**WHAT THIS TASK INVOLVES**
Report the number of lines in these entries that contain "computer". Write only the number.

Excerpts from a dataset:

::::::::::

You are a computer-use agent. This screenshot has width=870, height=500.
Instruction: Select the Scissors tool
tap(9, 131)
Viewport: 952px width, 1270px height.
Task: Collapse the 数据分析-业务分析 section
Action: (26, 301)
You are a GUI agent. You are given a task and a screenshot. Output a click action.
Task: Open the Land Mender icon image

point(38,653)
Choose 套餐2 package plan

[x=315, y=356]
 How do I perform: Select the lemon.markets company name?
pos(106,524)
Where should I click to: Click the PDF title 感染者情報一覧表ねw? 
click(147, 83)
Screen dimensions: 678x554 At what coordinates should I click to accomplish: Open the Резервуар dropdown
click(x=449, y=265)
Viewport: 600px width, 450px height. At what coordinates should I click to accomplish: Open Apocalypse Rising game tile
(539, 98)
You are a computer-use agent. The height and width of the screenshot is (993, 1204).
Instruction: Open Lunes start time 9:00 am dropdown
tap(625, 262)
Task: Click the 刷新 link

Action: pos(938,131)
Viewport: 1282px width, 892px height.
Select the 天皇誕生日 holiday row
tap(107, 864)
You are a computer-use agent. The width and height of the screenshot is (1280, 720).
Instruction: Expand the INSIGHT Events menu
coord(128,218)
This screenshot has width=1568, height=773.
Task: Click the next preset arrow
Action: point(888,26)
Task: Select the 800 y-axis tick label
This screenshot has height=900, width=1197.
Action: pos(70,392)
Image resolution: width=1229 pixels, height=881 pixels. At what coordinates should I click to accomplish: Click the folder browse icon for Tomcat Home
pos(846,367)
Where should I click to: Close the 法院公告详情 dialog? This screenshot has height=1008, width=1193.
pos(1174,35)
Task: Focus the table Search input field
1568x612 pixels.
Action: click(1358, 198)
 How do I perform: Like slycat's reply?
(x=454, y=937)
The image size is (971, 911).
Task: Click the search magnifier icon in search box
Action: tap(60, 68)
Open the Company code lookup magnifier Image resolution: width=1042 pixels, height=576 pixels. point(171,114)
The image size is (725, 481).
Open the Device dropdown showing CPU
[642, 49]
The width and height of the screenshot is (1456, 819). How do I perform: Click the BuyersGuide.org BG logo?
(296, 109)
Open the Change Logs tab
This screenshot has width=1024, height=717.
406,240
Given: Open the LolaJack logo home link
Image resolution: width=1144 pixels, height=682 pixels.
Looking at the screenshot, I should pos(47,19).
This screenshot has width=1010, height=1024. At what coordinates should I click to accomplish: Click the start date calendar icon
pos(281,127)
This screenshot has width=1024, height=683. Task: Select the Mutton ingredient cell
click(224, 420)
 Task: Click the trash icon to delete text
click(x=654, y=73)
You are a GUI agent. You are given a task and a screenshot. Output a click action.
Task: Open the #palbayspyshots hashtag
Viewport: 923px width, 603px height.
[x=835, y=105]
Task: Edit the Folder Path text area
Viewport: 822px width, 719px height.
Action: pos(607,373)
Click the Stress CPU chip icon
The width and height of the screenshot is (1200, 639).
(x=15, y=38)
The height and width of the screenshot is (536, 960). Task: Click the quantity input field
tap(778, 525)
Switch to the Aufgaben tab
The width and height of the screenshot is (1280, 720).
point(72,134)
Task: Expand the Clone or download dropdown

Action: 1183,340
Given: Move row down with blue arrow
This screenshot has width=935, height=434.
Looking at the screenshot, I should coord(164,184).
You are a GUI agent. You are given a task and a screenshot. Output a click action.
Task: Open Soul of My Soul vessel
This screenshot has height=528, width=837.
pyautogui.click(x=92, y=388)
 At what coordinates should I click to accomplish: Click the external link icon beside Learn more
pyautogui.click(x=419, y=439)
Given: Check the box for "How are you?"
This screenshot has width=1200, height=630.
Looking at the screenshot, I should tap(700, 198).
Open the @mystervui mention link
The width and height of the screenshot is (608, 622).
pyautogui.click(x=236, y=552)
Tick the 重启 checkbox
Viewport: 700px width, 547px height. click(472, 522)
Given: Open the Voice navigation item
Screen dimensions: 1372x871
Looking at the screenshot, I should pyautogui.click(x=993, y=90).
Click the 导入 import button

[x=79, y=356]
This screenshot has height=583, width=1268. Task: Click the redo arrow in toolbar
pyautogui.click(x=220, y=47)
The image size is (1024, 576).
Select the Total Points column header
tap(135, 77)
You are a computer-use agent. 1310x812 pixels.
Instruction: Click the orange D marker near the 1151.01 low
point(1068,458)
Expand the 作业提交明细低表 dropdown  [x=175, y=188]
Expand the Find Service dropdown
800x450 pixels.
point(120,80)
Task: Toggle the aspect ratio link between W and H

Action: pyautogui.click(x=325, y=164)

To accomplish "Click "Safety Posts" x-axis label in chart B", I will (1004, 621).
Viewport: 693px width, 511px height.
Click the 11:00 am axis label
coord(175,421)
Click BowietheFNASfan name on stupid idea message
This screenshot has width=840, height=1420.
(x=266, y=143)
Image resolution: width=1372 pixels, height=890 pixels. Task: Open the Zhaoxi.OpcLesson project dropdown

::::::::::

**YOUR RESPONSE**
4